Context-free naivete

One of the biggest failures of the tech industry in my generation is treating destructive patterns of targeted abuse as a context-free content categorization challenge— “objectionable language” in a specific tweet, or “referring to a distinct group” in a FB message, etc.

The obvious problem is the whack-a-mole dynamic. A quarter of a century ago AOL tried to enforce banned words and topics to keep their chats from veering into PR-nightmare-and-FBI-stings territory. It was always a losing battle and the chat guides knew it.

Less obvious is the problem of legal responsibility for content.

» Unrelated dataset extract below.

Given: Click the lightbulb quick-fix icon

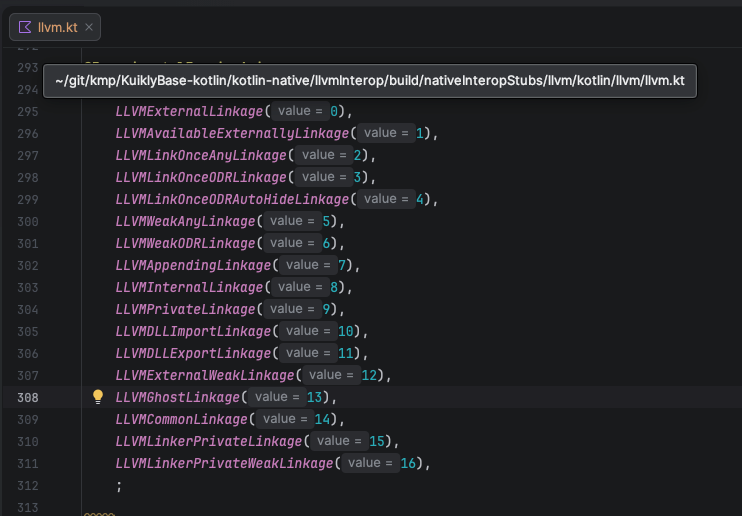Looking at the screenshot, I should [x=98, y=397].
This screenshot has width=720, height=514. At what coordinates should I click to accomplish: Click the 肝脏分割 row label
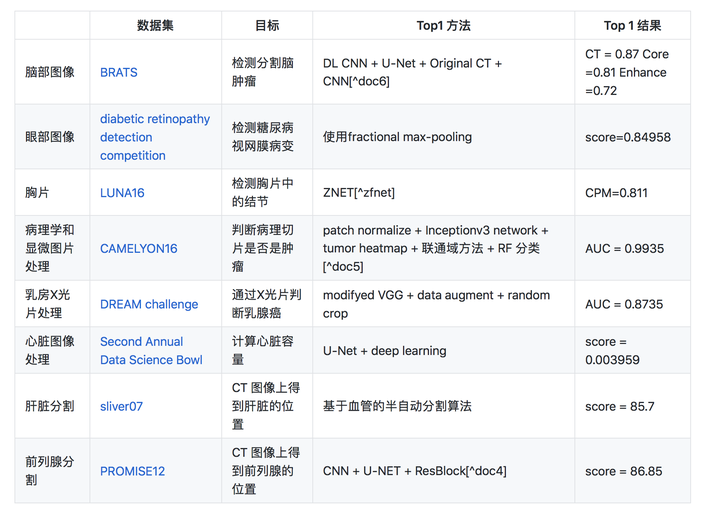pos(50,406)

Dumb-but-consistent “topic/ideology neutral” rules make it easy for a platform to argue that it is not legally responsible for what happens on the platform — it makes a ‘best effort’ to prevent illegal acts.

That gives us Twitter banning people who swear at neo-nazis, but not the neo-nazis who are better at dancing on the edge of the rules. It gives us Youtube hutting down home videos because a Beatles song is on in the background, but leaving MRA harassment of public figures online.

The bigger, deeper problem, though, is that technology solutionists — and to a larger extent the neoliberal political consensus that drives perception of “acceptable discourse” — is unwilling to grapple with the impact of actions in their real social context.

Distributed harassment campaigns being coordinated outside a social network, while the targets of harassment are framed as the aggressors because they respond angrily? “Both sides are name-calling.”

White supremacists evangelize eugenics, and a black person sumarizes it as “White people are the worst?” Same thing, says the neoliberal solutionist who’s terrified of anyone thinking he is taking a side.

Our industry has built platforms that repeatedly amplify structural violence, but insists on treating the resulting impact on vulnerable peoples’ lives as a content categorization problem.

I’m pissed, and I’m just ranting now, but lord. What a mess.